Steeds meer financiers en beleggers zien dat het veranderend klimaat een serieus risico vormt voor hun gebouwenportfolio. Financiële toezichthouders zoals De Nederlandse Bank en de Europese Centrale Bank maken zich zorgen over de stabiliteit van het financiële systeem door deze fysieke klimaatrisico’s. “Je wilt als eigenaar, belegger, financier of investeerder in vastgoed graag weten waar je risico’s zitten en wat je er aan kunt doen” stelt Jan Kadijk, manager kennis en innovatie bij DGBC.
“De methodiek die we nu ontwikkelen is precies daarvoor bedoeld: Een gebouw of gebied moet niet alleen ‘Paris Proof’, maar ook ‘Climate Proof’ zijn”, zegt Kadijk. Het framework wordt in een open proces met circa dertig partijen ontwikkeld. De transparantie en gezamenlijkheid zijn bijzonder, stelt Kadijk: “Bij bestaande klimaatrisicoscans is vaak niet duidelijk welke databronnen zijn gebruikt, welke aannames en afwegingen er zijn gemaakt. Waarom krijgt het ene gebouw volgens zo’n scan wel last van hittestress en het andere niet?
Gedeelde basis
De uitkomsten waren op gebouwniveau vaak lastig te interpreteren en verschillende scans waren al helemaal niet onderling vergelijkbaar. Doordat we nu voor Nederland een open en transparante methodiek ontwikkelen ontstaat er hier een gedeelde basis en een gelijk speelveld voor verschillende aanbieders van risicoscans. Dat leidt tot uitkomsten die wel onderling vergelijkbaar zijn. Dat is een grote stap vooruit ten opzichte van de black boxes waar de markt tot nu toe mee moest werken.”
De aanpak, waarvan nu het eerste deel is gepubliceerd, behandelt de thema’s die voor Nederland als grootste risico gelden: hitte, droogte, wateroverlast en overstroming. Daarnaast worden in de methodiek verschillende gebouwfuncties onderscheiden zoals wonen, kantoren, zorg en logistiek.
“We kijken in de methodiek eerst naar de kenmerken van het gebied waarin het gebouw is gelegen (‘de omgevingsscore’), dan naar kenmerken van het gebouw zelf (‘de gebouwscore’) en uiteindelijk naar de maatregelen die je kunt treffen om de klimaatrisico’s tegen te gaan, zowel op gebouwniveau als op gebiedsniveau.”
Open data
Er wordt gewerkt met vrij toegankelijke open data uit de KlimaatEffectAtlas van de stichting Climate Adaptation Services (CAS).
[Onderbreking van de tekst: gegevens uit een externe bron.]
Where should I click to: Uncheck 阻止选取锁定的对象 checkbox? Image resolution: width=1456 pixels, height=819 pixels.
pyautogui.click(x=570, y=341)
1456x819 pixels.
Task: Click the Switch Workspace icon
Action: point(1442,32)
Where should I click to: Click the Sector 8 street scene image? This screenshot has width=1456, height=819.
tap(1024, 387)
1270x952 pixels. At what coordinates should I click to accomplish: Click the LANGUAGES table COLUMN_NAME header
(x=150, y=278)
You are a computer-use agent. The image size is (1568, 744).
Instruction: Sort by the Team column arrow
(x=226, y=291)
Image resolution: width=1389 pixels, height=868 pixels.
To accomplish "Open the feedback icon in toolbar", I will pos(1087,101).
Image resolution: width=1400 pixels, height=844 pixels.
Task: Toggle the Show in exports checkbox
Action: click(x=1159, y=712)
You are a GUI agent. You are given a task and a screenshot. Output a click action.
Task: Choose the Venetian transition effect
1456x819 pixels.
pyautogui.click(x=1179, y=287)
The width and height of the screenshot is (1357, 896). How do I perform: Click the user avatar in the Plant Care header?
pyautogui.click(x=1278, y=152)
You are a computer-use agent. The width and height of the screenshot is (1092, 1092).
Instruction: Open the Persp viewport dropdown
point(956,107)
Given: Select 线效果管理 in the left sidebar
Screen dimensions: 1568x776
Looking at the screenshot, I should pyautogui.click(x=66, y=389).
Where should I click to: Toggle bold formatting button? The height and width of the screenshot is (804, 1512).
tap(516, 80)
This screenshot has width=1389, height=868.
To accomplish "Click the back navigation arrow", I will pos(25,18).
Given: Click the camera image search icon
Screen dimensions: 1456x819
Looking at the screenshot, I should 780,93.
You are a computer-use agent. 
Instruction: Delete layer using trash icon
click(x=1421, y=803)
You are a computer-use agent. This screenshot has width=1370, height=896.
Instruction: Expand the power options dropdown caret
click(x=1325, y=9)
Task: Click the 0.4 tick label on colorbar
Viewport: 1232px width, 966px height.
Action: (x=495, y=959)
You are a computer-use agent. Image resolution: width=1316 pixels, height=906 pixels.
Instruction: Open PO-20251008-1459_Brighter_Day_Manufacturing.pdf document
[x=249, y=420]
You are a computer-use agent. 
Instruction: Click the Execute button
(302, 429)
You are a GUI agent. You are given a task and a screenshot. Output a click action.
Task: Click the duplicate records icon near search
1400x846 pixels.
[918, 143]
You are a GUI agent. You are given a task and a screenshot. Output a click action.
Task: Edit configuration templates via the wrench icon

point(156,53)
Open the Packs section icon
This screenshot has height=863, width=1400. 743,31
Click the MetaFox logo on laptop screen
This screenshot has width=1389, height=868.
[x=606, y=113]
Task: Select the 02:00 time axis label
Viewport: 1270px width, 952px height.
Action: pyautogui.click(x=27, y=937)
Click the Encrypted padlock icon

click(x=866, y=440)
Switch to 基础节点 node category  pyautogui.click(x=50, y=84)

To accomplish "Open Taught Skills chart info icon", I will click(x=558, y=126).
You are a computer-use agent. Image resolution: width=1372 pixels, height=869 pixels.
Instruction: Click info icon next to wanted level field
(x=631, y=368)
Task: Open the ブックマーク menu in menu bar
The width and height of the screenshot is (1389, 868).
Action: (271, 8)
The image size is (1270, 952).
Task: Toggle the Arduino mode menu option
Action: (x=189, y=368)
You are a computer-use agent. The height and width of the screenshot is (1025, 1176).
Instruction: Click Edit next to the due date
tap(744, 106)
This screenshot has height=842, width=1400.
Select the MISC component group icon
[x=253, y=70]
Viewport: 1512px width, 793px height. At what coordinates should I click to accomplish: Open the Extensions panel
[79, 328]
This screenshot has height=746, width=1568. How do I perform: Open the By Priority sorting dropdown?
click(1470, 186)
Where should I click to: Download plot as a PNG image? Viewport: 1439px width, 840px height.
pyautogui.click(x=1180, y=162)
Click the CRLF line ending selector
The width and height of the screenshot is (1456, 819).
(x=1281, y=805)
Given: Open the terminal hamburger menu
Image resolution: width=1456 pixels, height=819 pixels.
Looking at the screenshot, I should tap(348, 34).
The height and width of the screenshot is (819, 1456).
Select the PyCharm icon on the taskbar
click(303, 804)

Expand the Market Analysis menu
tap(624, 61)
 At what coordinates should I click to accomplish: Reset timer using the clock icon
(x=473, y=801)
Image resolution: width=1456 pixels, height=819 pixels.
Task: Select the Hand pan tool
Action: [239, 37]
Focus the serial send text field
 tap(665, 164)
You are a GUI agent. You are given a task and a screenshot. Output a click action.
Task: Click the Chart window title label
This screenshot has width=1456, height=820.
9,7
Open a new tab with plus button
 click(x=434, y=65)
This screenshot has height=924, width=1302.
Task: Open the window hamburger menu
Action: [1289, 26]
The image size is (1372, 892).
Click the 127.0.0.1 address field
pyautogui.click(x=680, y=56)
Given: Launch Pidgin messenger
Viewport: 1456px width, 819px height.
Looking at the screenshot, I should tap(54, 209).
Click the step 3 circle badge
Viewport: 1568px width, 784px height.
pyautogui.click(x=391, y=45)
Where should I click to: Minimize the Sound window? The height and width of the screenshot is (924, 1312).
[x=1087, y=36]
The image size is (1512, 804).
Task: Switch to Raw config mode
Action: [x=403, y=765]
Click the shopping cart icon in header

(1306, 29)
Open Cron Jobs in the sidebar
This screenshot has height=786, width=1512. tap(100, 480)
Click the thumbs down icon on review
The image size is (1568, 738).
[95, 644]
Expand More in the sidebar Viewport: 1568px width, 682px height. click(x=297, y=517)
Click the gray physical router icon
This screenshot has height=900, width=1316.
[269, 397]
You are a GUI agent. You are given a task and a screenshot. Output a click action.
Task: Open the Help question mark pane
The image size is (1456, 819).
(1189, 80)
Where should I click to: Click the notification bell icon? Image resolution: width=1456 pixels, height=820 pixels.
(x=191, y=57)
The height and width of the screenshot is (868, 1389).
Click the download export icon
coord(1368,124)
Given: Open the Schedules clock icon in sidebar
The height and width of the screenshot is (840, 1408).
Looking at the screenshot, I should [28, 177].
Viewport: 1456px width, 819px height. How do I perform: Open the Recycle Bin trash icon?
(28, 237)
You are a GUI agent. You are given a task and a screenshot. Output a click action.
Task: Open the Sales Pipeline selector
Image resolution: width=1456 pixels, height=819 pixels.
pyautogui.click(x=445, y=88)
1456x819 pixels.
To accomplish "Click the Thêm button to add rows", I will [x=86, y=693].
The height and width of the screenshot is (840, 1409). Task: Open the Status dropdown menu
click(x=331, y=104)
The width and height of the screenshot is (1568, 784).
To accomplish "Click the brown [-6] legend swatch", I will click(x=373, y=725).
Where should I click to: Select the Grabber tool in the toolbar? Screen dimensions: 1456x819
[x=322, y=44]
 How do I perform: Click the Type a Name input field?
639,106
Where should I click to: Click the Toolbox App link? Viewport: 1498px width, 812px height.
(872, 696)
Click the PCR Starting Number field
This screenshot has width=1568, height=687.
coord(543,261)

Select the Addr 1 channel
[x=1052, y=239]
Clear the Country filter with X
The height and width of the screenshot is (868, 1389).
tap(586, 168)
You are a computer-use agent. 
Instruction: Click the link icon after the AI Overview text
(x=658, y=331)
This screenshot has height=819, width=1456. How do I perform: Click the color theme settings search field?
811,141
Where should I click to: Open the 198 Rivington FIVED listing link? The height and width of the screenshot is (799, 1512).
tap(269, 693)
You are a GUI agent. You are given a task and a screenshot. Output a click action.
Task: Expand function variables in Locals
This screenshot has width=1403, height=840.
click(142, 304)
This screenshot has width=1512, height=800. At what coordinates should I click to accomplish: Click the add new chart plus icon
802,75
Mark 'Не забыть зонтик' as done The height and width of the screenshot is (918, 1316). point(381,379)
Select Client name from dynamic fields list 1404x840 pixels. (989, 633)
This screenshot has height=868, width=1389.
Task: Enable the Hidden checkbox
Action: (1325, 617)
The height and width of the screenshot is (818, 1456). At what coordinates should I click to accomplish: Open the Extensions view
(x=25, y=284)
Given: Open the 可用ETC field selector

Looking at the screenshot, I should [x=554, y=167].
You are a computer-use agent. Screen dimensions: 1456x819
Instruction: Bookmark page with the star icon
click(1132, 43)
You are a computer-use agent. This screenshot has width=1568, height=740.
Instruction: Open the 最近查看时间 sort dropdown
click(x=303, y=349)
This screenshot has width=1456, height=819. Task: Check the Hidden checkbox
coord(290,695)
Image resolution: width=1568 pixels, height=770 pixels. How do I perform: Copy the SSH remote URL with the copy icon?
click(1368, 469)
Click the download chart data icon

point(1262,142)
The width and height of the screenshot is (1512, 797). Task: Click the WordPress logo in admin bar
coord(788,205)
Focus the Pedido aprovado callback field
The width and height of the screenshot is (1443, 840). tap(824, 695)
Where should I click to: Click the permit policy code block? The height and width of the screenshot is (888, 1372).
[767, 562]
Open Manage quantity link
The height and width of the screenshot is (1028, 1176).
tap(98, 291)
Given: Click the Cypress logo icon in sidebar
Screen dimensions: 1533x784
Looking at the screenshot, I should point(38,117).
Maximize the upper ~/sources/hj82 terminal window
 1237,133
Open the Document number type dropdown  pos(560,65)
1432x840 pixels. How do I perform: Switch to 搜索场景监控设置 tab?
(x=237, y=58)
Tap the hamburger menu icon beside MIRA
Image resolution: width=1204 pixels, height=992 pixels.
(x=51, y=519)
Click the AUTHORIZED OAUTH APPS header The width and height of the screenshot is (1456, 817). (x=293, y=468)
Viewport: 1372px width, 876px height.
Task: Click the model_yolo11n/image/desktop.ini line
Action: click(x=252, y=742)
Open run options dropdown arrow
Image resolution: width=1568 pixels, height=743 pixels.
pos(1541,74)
Daardoor heeft iedereen hetzelfde uitgangspunt en kunnen adviseurs op dezelfde basis bouwen bij het ontwikkelen van instrumenten om bijvoorbeeld hele vastgoedportfolio’s door te rekenen op fysieke klimaatrisico’s.
In het voorjaar van 2023 verschijnt het vervolg, namelijk het bepalen van de gebouwscore (deel 2) en het kiezen van effectieve maatregelen (deel 3). We voorzien dat we de methodiek daarna regelmatig actualiseren, stelt Kadijk. “Het KNMI publiceert bijvoorbeeld eind 2023 nieuwe klimaatscenario’s en waarschijnlijk worden vervolgens ook de kaartdata daaraan aangepast. Het Framework for climate adaptive buildings groeit mee met de kennis, nieuwe scenario’s en de veranderende data en blijft daarmee een levend document.”